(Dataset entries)
/---

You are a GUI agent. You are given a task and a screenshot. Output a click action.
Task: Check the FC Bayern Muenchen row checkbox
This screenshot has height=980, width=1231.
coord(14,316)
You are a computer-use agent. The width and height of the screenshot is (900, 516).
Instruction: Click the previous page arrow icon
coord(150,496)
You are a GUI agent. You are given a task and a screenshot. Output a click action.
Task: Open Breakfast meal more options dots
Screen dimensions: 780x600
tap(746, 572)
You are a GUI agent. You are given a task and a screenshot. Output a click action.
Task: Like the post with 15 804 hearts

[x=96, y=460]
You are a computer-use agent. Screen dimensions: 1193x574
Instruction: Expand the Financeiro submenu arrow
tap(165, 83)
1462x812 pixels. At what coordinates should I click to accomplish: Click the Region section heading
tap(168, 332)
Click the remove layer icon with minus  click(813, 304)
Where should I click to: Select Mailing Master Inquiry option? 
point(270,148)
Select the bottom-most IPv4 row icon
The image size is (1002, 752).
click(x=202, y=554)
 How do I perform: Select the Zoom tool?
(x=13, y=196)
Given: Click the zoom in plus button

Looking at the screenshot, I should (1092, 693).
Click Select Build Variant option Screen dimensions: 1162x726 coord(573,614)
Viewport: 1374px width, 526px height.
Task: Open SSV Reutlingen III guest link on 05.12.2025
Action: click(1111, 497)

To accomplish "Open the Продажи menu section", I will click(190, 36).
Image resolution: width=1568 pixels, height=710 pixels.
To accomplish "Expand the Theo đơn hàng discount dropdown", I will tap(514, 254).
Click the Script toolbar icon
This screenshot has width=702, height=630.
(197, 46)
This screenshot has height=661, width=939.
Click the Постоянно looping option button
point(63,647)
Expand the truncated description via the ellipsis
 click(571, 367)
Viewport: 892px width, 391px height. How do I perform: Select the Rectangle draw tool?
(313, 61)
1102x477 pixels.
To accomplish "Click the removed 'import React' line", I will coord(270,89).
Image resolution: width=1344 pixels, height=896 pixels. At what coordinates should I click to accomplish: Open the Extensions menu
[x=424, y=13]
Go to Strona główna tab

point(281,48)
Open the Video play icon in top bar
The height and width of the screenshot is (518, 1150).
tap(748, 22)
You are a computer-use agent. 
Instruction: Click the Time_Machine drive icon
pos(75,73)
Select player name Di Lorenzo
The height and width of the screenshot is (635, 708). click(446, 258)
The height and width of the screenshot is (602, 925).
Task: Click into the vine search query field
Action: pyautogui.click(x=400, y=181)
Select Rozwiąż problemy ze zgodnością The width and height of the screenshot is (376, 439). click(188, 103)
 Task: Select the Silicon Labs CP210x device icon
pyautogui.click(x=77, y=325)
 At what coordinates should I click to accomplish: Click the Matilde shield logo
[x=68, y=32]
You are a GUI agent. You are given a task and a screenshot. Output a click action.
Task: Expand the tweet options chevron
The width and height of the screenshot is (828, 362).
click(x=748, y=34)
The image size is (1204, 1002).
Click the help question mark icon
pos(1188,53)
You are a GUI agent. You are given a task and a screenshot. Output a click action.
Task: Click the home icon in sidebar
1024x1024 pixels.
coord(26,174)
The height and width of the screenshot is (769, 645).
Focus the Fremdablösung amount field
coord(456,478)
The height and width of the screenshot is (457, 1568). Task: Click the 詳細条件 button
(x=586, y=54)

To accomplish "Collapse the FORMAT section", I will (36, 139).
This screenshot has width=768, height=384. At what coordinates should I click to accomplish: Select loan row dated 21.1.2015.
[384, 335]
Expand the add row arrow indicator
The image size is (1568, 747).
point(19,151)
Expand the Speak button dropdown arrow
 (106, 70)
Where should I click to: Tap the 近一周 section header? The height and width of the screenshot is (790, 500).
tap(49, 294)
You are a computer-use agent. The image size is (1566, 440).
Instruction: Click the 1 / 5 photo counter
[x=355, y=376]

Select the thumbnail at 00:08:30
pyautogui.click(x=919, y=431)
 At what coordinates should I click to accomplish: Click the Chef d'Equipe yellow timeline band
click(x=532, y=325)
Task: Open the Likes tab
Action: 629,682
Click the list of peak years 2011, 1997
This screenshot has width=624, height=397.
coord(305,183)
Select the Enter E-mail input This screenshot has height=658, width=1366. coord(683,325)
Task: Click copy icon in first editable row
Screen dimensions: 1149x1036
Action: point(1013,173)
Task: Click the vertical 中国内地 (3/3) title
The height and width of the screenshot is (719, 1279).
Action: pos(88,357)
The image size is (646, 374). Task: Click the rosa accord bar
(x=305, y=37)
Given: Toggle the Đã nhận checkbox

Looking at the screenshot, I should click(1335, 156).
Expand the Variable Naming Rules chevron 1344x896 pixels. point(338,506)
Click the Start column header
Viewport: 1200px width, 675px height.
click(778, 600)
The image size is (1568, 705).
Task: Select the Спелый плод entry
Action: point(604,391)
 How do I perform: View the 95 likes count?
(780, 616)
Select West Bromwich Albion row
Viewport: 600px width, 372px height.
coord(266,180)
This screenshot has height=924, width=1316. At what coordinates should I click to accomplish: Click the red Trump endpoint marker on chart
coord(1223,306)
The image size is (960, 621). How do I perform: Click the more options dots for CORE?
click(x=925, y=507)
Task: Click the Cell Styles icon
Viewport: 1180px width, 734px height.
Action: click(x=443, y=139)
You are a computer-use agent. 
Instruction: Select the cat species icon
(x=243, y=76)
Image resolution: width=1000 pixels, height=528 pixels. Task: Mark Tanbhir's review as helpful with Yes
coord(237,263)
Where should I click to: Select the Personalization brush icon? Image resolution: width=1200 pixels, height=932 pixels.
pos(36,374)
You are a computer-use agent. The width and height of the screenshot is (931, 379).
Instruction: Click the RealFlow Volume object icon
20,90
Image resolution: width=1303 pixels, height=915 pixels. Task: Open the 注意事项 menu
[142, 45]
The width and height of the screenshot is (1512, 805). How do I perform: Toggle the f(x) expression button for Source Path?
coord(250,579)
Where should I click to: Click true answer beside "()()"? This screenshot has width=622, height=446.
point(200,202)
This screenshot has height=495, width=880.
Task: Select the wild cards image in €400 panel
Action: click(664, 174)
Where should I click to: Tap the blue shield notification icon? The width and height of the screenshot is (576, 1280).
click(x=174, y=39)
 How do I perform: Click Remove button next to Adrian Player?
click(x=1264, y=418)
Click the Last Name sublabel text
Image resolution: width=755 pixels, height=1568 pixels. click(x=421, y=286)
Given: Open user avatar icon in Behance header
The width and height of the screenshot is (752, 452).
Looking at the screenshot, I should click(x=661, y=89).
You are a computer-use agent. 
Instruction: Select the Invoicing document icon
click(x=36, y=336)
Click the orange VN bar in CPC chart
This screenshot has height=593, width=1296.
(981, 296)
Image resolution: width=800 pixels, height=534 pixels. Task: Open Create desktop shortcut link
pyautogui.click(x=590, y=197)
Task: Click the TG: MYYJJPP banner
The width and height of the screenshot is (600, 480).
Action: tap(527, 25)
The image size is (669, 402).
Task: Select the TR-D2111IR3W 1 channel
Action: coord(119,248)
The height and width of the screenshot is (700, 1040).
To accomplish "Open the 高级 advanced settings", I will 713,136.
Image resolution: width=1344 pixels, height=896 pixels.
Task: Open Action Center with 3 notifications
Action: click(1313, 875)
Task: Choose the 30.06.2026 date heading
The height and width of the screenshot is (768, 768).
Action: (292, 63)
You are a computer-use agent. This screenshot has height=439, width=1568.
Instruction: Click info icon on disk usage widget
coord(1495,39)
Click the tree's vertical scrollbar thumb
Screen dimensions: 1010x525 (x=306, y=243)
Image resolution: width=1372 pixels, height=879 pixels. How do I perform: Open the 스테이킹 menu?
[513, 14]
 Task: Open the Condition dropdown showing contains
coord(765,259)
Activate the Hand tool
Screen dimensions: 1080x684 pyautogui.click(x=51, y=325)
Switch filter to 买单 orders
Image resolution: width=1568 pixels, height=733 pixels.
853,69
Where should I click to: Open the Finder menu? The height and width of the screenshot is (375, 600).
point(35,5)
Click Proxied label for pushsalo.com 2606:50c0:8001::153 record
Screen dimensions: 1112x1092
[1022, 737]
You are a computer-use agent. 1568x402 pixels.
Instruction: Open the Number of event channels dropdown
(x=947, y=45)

\---

Brief: Taking the entries above, print exactly the lines starting at the line with "Where should I click to: Open" and ending at the line with "You are a computer-use agent. 1568x402", both included.

Task output:
Where should I click to: Open the Finder menu? The height and width of the screenshot is (375, 600).
point(35,5)
Click Proxied label for pushsalo.com 2606:50c0:8001::153 record
Screen dimensions: 1112x1092
[1022, 737]
You are a computer-use agent. 1568x402 pixels.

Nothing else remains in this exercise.